* Items from a dataset *

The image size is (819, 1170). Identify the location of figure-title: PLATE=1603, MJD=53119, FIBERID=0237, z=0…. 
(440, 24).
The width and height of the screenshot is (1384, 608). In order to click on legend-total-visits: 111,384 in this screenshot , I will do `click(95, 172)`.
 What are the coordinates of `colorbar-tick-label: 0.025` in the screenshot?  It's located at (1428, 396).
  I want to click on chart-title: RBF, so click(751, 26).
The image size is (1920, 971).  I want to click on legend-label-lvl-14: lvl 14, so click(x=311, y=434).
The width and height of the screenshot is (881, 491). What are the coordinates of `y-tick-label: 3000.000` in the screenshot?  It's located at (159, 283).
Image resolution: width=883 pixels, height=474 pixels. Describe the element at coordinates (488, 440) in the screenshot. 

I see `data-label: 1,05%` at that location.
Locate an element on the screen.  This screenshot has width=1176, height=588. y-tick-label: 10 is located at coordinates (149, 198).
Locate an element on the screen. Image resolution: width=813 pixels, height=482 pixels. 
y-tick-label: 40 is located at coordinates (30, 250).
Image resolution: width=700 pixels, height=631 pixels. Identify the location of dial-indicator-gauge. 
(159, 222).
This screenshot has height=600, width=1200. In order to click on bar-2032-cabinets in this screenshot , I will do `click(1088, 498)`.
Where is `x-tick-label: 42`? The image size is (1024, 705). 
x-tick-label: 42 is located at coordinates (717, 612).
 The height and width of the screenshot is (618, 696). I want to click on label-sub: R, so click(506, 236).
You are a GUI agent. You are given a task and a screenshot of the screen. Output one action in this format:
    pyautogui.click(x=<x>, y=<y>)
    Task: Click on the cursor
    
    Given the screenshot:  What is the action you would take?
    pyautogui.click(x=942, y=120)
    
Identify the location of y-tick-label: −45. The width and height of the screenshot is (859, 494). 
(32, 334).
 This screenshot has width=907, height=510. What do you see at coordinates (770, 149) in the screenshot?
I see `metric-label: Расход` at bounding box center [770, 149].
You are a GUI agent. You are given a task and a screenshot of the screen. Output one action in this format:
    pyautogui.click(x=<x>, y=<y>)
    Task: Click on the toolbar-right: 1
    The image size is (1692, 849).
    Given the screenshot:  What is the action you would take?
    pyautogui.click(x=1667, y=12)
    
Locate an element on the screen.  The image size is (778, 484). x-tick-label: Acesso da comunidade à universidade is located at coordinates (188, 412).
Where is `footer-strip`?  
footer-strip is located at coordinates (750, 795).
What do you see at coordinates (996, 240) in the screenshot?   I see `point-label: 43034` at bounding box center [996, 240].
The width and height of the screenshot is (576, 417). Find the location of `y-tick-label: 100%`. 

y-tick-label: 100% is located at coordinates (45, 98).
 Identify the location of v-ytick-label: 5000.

* Activity *
Reproduce every line of the data above without any alteration.

* Answer to the problem *
The image size is (819, 1170). Identify the location of figure-title: PLATE=1603, MJD=53119, FIBERID=0237, z=0…. 
(440, 24).
The width and height of the screenshot is (1384, 608). In order to click on legend-total-visits: 111,384 in this screenshot , I will do `click(95, 172)`.
 What are the coordinates of `colorbar-tick-label: 0.025` in the screenshot?  It's located at (1428, 396).
  I want to click on chart-title: RBF, so click(751, 26).
The image size is (1920, 971).  I want to click on legend-label-lvl-14: lvl 14, so click(x=311, y=434).
The width and height of the screenshot is (881, 491). What are the coordinates of `y-tick-label: 3000.000` in the screenshot?  It's located at (159, 283).
Image resolution: width=883 pixels, height=474 pixels. Describe the element at coordinates (488, 440) in the screenshot. 

I see `data-label: 1,05%` at that location.
Locate an element on the screen.  This screenshot has width=1176, height=588. y-tick-label: 10 is located at coordinates (149, 198).
Locate an element on the screen. Image resolution: width=813 pixels, height=482 pixels. 
y-tick-label: 40 is located at coordinates (30, 250).
Image resolution: width=700 pixels, height=631 pixels. Identify the location of dial-indicator-gauge. 
(159, 222).
This screenshot has height=600, width=1200. In order to click on bar-2032-cabinets in this screenshot , I will do `click(1088, 498)`.
Where is `x-tick-label: 42`? The image size is (1024, 705). 
x-tick-label: 42 is located at coordinates (717, 612).
 The height and width of the screenshot is (618, 696). I want to click on label-sub: R, so click(506, 236).
You are a GUI agent. You are given a task and a screenshot of the screen. Output one action in this format:
    pyautogui.click(x=<x>, y=<y>)
    Task: Click on the cursor
    
    Given the screenshot:  What is the action you would take?
    pyautogui.click(x=942, y=120)
    
Identify the location of y-tick-label: −45. The width and height of the screenshot is (859, 494). 
(32, 334).
 This screenshot has width=907, height=510. What do you see at coordinates (770, 149) in the screenshot?
I see `metric-label: Расход` at bounding box center [770, 149].
You are a GUI agent. You are given a task and a screenshot of the screen. Output one action in this format:
    pyautogui.click(x=<x>, y=<y>)
    Task: Click on the toolbar-right: 1
    The image size is (1692, 849).
    Given the screenshot:  What is the action you would take?
    pyautogui.click(x=1667, y=12)
    
Locate an element on the screen.  The image size is (778, 484). x-tick-label: Acesso da comunidade à universidade is located at coordinates (188, 412).
Where is `footer-strip`?  
footer-strip is located at coordinates (750, 795).
What do you see at coordinates (996, 240) in the screenshot?   I see `point-label: 43034` at bounding box center [996, 240].
The width and height of the screenshot is (576, 417). Find the location of `y-tick-label: 100%`. 

y-tick-label: 100% is located at coordinates (45, 98).
 Identify the location of v-ytick-label: 5000.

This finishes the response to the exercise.